PROVIDED DATA>
________________

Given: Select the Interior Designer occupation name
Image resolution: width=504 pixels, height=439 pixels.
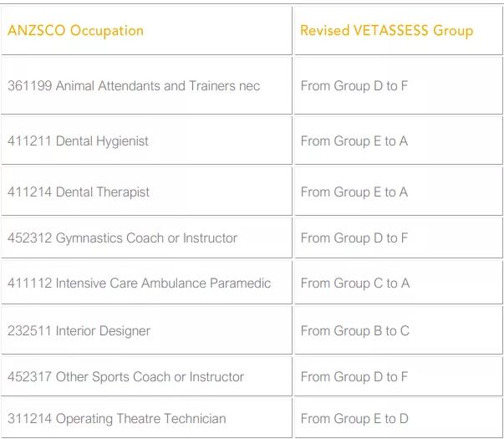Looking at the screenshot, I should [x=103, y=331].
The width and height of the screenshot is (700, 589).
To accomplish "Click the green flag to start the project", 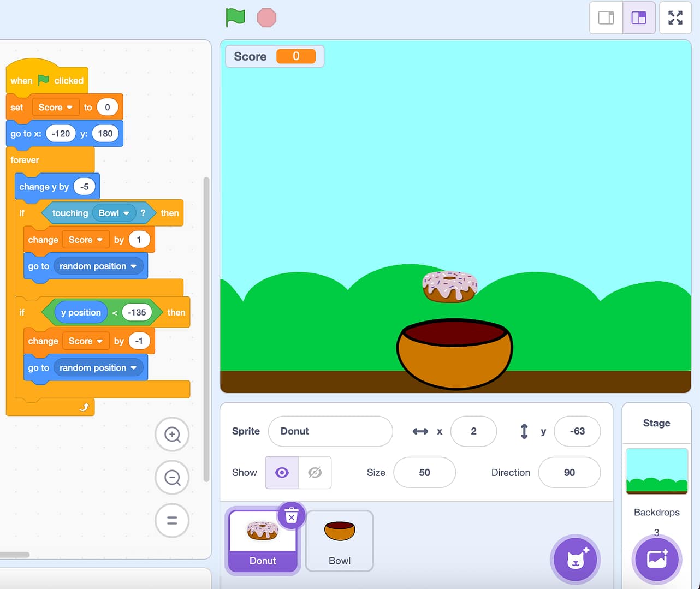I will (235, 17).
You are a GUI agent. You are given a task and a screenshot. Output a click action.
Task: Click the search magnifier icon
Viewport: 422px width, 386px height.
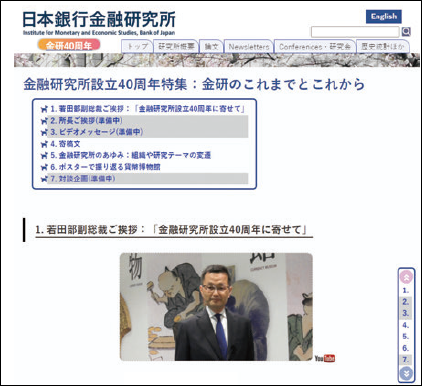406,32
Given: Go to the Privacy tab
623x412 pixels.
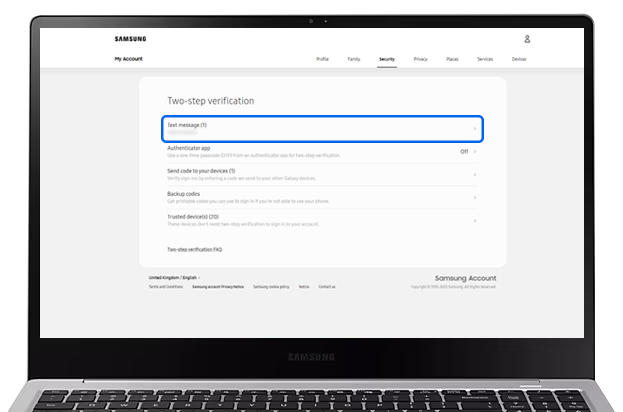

________________

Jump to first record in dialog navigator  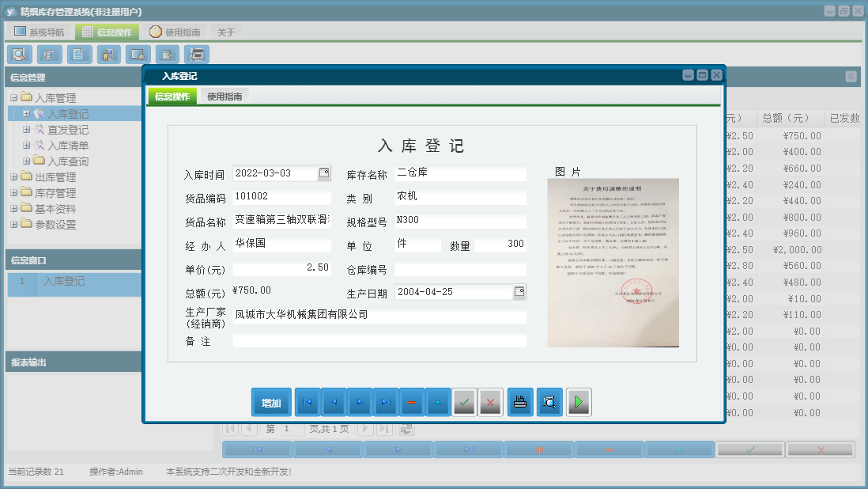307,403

________________

Using the entries above, reproduce word for word only the lines from the one that contains "You are a GUI" to the one that contains "623x412 pixels.", both ends included, and drop every picture.

You are a GUI agent. You are given a task and a screenshot. Output a click action.
Task: Click the search magnifier icon
Viewport: 422px width, 386px height.
406,32
Given: Go to the Privacy tab
623x412 pixels.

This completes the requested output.